Una pregunta que circunda en ámbitos académicos, políticos y periodísticos es si dichas medidas serán capaces de superar el control que la Corte Constitucional lleva a cabo sobre las reformas a la Carta Política con base en la teoría de la sustitución de la Constitución. De acuerdo con dicha teoría, cuando el Congreso ejerce el poder de reforma no tiene competencia para sustituir, sino para modificar la Constitución. La Corte ha pergeñado y aplicado de forma consistente esta teoría para impedir que tales reformas desnaturalicen su estructura básica, es decir, sus elementos esenciales.

 

Como el profesor norteamericano David Landau ha expuesto, teorías como la de la sustitución de la Constitución persiguen la defensa de la democracia en contra del “constitucionalismo abusivo”, es decir, contra el uso de mecanismos de cambio constitucional en aras de hacer que el Estado sea significativamente menos democrático de lo que es. Gobiernos autocráticos utilizan esta estrategia para dificultar su salida del poder, o para reducir los controles judiciales o políticos o hacerse inmunes a ellos.

 

No obstante, este escenario es completamente diferente al de un proceso de justicia transicional.
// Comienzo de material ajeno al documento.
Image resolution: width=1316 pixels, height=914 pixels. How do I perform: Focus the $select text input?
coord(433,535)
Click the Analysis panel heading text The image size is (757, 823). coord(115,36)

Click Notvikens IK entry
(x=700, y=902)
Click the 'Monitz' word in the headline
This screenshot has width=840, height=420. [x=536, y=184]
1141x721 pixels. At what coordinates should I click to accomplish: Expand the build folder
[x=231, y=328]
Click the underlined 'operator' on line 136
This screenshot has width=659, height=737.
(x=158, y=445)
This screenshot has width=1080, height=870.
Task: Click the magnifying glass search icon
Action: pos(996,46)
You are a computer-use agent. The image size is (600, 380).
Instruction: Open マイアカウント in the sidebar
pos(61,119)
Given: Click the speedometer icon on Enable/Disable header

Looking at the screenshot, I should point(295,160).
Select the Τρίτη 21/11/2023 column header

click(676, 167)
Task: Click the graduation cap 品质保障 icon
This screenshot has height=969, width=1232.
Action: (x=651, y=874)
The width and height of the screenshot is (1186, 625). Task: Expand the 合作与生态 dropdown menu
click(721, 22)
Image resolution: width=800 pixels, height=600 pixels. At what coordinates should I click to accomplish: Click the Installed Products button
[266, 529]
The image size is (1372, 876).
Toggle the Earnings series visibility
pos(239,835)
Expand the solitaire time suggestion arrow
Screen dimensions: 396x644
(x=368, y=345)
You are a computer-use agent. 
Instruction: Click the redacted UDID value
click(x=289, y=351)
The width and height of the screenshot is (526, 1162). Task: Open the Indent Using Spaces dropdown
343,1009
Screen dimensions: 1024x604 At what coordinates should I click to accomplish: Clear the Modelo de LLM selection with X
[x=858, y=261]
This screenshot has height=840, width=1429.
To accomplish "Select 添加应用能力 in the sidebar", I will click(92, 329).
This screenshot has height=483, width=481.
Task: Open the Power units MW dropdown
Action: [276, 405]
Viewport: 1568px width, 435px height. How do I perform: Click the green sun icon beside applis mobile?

El propósito de un proceso de este tipo no es alterar la Constitución para minar la democracia, sino introducir cambios jurídicos para solucionar problemas políticos que no han podido resolverse dentro del marco constitucional existente. Por consiguiente, como sostienen Posner y Vermeulen, profesores de Chicago y Harvard, respectivamente, toda transición escinde el antiguo régimen constitucional de un nuevo régimen. Por lo tanto, la teoría de la sustitución no es apropiada para evaluar la constitucionalidad de los mecanismos de justicia transicional. Esta teoría es demasiado estricta para permitir que estos mecanismos operen de manera exitosa. Antes bien, lo apropiado es que la Corte Constitucional controle las reformas a la Carta Política que pretenden implementar los acuerdos de paz con base en un marco más flexible, es decir, el marco jurídico internacional y transnacional de la justicia transicional.